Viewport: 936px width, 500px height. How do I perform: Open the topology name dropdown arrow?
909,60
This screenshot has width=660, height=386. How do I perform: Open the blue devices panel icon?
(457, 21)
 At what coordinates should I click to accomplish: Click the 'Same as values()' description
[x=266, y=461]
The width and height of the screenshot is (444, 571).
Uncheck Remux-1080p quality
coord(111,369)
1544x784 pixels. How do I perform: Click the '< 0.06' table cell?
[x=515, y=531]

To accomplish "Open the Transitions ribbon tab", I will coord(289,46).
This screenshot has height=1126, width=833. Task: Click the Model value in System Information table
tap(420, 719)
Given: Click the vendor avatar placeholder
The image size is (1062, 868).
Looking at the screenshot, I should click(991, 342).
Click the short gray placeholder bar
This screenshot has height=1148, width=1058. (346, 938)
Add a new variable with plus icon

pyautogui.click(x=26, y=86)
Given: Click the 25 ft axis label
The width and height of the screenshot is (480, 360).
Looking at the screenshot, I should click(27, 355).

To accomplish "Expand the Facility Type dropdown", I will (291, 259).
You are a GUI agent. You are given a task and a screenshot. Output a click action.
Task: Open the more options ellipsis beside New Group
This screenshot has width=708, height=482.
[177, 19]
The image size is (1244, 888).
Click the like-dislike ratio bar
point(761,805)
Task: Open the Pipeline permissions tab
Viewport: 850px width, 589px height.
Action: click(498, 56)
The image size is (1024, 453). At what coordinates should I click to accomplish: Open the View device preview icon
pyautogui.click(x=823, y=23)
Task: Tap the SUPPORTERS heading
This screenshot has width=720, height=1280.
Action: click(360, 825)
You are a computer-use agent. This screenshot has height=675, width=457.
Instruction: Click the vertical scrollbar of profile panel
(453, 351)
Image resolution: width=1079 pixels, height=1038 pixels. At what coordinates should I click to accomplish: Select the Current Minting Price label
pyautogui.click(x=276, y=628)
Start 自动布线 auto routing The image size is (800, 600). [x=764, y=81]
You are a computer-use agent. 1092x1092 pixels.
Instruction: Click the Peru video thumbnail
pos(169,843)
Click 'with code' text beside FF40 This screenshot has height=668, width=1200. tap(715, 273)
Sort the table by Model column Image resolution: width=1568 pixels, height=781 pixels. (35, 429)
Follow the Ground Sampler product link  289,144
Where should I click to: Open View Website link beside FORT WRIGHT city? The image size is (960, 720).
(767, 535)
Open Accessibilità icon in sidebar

__Required work__:
Copy out the material word for word and line for line.

__Response area__:
Viewport: 936px width, 500px height. How do I perform: Open the topology name dropdown arrow?
909,60
This screenshot has width=660, height=386. How do I perform: Open the blue devices panel icon?
(457, 21)
 At what coordinates should I click to accomplish: Click the 'Same as values()' description
[x=266, y=461]
The width and height of the screenshot is (444, 571).
Uncheck Remux-1080p quality
coord(111,369)
1544x784 pixels. How do I perform: Click the '< 0.06' table cell?
[x=515, y=531]

To accomplish "Open the Transitions ribbon tab", I will coord(289,46).
This screenshot has height=1126, width=833. Task: Click the Model value in System Information table
tap(420, 719)
Given: Click the vendor avatar placeholder
The image size is (1062, 868).
Looking at the screenshot, I should click(991, 342).
Click the short gray placeholder bar
This screenshot has height=1148, width=1058. (346, 938)
Add a new variable with plus icon

pyautogui.click(x=26, y=86)
Given: Click the 25 ft axis label
The width and height of the screenshot is (480, 360).
Looking at the screenshot, I should click(27, 355).

To accomplish "Expand the Facility Type dropdown", I will (291, 259).
You are a GUI agent. You are given a task and a screenshot. Output a click action.
Task: Open the more options ellipsis beside New Group
This screenshot has width=708, height=482.
[177, 19]
The image size is (1244, 888).
Click the like-dislike ratio bar
point(761,805)
Task: Open the Pipeline permissions tab
Viewport: 850px width, 589px height.
Action: click(498, 56)
The image size is (1024, 453). At what coordinates should I click to accomplish: Open the View device preview icon
pyautogui.click(x=823, y=23)
Task: Tap the SUPPORTERS heading
This screenshot has width=720, height=1280.
Action: click(360, 825)
You are a computer-use agent. This screenshot has height=675, width=457.
Instruction: Click the vertical scrollbar of profile panel
(453, 351)
Image resolution: width=1079 pixels, height=1038 pixels. At what coordinates should I click to accomplish: Select the Current Minting Price label
pyautogui.click(x=276, y=628)
Start 自动布线 auto routing The image size is (800, 600). [x=764, y=81]
You are a computer-use agent. 1092x1092 pixels.
Instruction: Click the Peru video thumbnail
pos(169,843)
Click 'with code' text beside FF40 This screenshot has height=668, width=1200. tap(715, 273)
Sort the table by Model column Image resolution: width=1568 pixels, height=781 pixels. (35, 429)
Follow the Ground Sampler product link  289,144
Where should I click to: Open View Website link beside FORT WRIGHT city? The image size is (960, 720).
(767, 535)
Open Accessibilità icon in sidebar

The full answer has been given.